Bankruptcy is a court proceeding which lets a person or business have some or all of their debts excused. It should typically only be considered as an option of last resort, because it can have significant long-term consequences, even if it can stave off financial disaster. This means that the costs and benefits need to be carefully considered before filing. Bankruptcy is controlled by federal law, and proceeds in federal courts. So, the process for filing for bankruptcy in New Hampshire will be very similar to the process everywhere else in the U.S. However, individual bankruptcy courts have different rules for exemptions, so it might be a good idea to consult with a local lawyer in Lebanon, New Hampshire before filing.

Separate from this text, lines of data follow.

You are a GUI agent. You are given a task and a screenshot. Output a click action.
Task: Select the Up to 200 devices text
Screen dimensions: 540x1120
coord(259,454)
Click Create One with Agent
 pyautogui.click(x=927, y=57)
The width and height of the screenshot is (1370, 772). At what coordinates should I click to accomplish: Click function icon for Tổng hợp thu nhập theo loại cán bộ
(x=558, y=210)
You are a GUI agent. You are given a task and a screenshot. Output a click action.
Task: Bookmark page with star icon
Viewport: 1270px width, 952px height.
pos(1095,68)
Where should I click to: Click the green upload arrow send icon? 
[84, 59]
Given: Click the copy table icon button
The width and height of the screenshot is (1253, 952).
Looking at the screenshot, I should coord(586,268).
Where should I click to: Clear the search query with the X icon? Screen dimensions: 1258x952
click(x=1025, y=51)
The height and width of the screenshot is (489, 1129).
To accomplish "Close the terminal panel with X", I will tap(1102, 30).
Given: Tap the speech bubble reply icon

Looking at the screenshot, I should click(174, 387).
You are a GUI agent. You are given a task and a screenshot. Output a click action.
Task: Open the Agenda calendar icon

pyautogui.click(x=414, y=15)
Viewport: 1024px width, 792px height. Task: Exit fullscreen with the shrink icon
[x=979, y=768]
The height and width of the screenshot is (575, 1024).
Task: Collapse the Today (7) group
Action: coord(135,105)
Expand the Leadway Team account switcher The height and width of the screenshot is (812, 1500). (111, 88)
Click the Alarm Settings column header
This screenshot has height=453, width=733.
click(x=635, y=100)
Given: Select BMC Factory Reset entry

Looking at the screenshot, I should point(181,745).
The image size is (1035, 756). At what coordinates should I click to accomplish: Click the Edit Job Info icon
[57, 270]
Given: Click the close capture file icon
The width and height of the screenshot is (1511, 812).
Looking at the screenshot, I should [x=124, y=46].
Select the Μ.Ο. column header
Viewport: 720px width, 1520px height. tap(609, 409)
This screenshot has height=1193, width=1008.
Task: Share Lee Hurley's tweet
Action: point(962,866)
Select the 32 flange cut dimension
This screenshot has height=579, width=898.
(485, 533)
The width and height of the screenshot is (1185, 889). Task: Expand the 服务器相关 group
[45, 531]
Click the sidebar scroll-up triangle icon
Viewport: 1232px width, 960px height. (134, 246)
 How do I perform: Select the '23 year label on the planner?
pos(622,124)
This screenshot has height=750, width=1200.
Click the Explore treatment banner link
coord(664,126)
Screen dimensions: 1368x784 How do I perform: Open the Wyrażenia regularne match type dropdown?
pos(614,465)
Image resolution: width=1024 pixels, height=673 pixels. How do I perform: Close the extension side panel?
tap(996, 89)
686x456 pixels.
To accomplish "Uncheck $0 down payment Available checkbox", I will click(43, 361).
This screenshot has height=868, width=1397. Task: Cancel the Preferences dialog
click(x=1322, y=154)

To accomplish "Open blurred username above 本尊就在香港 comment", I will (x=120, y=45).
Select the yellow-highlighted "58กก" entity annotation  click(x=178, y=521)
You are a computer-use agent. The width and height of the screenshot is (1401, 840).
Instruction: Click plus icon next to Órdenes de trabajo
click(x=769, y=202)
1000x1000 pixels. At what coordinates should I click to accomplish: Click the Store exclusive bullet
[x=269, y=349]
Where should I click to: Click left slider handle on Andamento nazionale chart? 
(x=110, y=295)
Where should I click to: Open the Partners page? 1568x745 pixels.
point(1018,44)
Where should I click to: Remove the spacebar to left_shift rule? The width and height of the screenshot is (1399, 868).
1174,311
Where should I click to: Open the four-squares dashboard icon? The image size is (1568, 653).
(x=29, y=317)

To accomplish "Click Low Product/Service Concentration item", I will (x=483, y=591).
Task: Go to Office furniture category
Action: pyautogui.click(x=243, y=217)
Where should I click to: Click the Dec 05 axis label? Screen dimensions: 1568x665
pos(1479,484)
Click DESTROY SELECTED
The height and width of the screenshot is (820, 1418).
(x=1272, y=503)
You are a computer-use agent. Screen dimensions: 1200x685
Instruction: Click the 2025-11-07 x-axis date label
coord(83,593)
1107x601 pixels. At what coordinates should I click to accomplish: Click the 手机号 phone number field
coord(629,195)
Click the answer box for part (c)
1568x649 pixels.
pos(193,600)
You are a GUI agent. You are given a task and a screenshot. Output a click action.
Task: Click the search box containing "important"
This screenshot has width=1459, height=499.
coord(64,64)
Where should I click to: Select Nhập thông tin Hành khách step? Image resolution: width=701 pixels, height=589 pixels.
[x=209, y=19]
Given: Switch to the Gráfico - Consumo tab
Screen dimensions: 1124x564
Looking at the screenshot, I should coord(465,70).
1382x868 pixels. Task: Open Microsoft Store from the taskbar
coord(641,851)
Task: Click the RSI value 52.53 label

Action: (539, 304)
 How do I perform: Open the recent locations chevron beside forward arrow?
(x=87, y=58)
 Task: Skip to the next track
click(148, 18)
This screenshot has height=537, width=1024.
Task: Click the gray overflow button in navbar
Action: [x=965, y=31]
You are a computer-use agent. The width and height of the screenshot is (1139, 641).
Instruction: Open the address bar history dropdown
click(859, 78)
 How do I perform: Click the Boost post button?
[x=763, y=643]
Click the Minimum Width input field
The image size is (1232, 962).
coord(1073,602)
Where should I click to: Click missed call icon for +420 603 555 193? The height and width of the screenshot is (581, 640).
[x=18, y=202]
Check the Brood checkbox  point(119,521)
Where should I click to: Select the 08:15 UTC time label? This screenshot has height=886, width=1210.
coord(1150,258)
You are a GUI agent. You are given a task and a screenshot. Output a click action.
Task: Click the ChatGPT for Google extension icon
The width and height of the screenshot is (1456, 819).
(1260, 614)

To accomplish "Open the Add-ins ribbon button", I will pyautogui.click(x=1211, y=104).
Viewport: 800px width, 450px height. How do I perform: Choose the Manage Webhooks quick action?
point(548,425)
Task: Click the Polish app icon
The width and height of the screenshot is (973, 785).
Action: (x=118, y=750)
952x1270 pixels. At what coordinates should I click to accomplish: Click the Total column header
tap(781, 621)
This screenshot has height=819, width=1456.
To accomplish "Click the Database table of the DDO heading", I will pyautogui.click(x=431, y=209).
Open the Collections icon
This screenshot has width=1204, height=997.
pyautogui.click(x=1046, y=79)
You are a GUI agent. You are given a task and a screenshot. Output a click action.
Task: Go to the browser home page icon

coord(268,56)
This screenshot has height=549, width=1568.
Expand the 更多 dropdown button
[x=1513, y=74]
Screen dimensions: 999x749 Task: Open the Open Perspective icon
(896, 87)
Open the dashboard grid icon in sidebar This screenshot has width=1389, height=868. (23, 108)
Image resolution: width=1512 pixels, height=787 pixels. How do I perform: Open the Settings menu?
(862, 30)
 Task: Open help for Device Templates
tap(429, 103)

Chapter 7 Bankruptcy in Lebanon, New Hampshire

There are 2 typical forms of bankruptcy in Lebanon, New Hampshire. They are known as Chapter 7 and Chapter 13 Bankruptcy. Chapter 7 liquidates part of the debtor's assets. It requires a certain percentage of the debtor's assets to be sold off to pay as much of his or her debt as possible. However, many forms of property that most people own are exempt, meaning that they don't need to be sold. This often includes houses, vehicles, insurance policies, and necessary personal items, like clothing. These assets are not available to creditors.

Once the non-exempt property is sold, the rest of the dischargeable debt is cleared. Some forms of debt, however, is non-dischargeable, including student loans, criminal fines, and others. If most of your debt in Lebanon, New Hampshire is not dischargeable, Chapter 7 may not be the best option.

Chapter 13 Bankruptcy in Lebanon, New Hampshire

In Lebanon, New Hampshire, Chapter 13 is substantially different from Chapter 7. Chapter 13 may or may not be the best choice for you; this depends on the facts of your specific situation. Chapter 13 Bankruptcy involves a court setting up a revised payment plan, which allows the debtor to pay off most or all of his debts over an extended period of time, through monthly payments that should, assuming that the debtor is willing to make a few sacrifices, be manageable.

Which Type of Consumer Bankruptcy Should I File in Lebanon, New Hampshire

The answer to this question depends strongly on your distinct situation. If you have enough stable income to manage a payment plan, and a lot of non-exempt property that you are unwilling to part with, Chapter 13 may be a good option. If you don't have much stable income, and most of your property is exempt, Chapter 7 might be better.

Whatever your situation, you should speak with a local Lebanon, New Hampshire bankruptcy lawyer. Your attorney will be able to advise you of your options and their likely results, which will help you make a more educated decision.